Юнги переводит взгляд на дверь, видит в окне мелькающие тени тех, кто снаружи, не понимает, почему никто не войдёт, почему его никто не спасёт, почему его оставили один на один с самой страшной пыткой, почему все вдруг безразличны к его мучениям. А Юнги мучается, по одному эти обведенные колючими проволоками круги проходит, то там, то здесь куски своей изодранной плоти оставляет.

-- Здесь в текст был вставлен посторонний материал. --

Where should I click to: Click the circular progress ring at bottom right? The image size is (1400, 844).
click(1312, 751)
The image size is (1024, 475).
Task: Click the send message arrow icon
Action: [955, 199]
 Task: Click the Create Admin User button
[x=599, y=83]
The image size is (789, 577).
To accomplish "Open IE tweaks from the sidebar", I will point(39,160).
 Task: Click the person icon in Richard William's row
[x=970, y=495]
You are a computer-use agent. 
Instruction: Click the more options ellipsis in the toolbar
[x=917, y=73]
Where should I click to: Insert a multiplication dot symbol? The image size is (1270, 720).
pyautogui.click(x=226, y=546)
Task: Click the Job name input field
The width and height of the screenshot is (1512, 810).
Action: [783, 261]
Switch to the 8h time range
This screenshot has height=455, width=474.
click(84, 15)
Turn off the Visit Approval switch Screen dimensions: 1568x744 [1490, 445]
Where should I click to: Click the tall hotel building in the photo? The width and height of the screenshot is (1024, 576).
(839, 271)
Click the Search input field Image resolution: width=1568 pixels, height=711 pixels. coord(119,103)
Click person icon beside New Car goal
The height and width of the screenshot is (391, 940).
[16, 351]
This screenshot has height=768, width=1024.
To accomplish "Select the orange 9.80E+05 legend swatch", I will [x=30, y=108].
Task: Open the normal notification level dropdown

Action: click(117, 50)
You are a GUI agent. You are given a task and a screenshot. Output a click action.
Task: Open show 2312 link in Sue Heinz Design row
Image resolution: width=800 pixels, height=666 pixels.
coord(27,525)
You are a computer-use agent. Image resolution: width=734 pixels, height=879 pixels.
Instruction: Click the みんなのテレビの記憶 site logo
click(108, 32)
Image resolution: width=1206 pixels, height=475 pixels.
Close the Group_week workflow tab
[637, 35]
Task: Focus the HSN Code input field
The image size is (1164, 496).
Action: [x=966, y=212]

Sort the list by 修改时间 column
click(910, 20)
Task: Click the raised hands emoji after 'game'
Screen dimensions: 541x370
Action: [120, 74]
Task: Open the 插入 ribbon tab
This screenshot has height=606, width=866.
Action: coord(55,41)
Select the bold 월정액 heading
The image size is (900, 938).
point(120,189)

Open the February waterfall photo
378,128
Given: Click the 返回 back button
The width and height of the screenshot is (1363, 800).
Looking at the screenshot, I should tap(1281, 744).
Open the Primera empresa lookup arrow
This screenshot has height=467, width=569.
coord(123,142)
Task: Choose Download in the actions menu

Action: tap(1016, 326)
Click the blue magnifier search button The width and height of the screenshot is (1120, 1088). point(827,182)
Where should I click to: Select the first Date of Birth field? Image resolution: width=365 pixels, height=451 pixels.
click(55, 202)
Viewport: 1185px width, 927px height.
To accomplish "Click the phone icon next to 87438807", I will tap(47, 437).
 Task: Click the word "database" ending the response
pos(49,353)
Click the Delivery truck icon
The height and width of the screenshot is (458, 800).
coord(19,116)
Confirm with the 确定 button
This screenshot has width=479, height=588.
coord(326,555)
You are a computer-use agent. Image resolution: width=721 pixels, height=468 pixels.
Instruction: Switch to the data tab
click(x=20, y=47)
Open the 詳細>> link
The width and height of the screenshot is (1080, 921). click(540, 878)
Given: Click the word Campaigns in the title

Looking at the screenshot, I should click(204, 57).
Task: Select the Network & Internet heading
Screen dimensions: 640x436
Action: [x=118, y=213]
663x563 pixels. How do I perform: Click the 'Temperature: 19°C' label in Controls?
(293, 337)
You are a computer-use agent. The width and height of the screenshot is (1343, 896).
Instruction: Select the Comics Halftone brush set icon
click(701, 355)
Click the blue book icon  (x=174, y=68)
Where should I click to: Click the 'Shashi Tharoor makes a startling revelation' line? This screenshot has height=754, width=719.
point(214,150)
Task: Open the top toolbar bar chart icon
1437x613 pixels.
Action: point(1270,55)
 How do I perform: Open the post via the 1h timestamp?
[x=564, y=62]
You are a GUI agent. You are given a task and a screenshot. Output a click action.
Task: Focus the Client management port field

Чонгук будто только сейчас понимает, как скучал, с трудом себя на месте удерживает, не разрешает себе и шагу к нему сделать. Юнги не изменился совсем — такой же красивый, нежный, хрупкий, так же одним взглядом с ума сводит, голосом кровь в венах густеть заставляет. Чонгуку бы обнять его, прижать к себе, надышаться, почувствовать — хотя бы на секунду кожей к коже, показать насколько обесточен, обескровлен, оголодал без него. Волк альфы совсем разум потерял, скулит так, что уши закладывает, бьётся, убивается. Юнги в нескольких шагах стоит, и у волка праздник, он Чонгуку уже все нервы вытрепал, всю кровь выпил.
— Ладно, любишь ты ломаться, сам сделаю, — Чонгуку кофе нахуй не сдался, но ближе подойти — цель всей жизни. Альфа в три шага стойку обходит, над ужасом в глазах омеги рассмеяться собирается, но своей же улыбкой давится. Юнги жмётся спиной к стойке, ком в горле с шумом глотает и в глаза смотрит. Чонгук же ниже смотрит. Не верит. Отказывается верить.
— Ты беременный? — Чонгук ответ на свой вопрос слышать не хочет, но слышит. Это «да» клеймом где-то грудной клеткой выжигается и навечно там под переломанными рёбрами останется.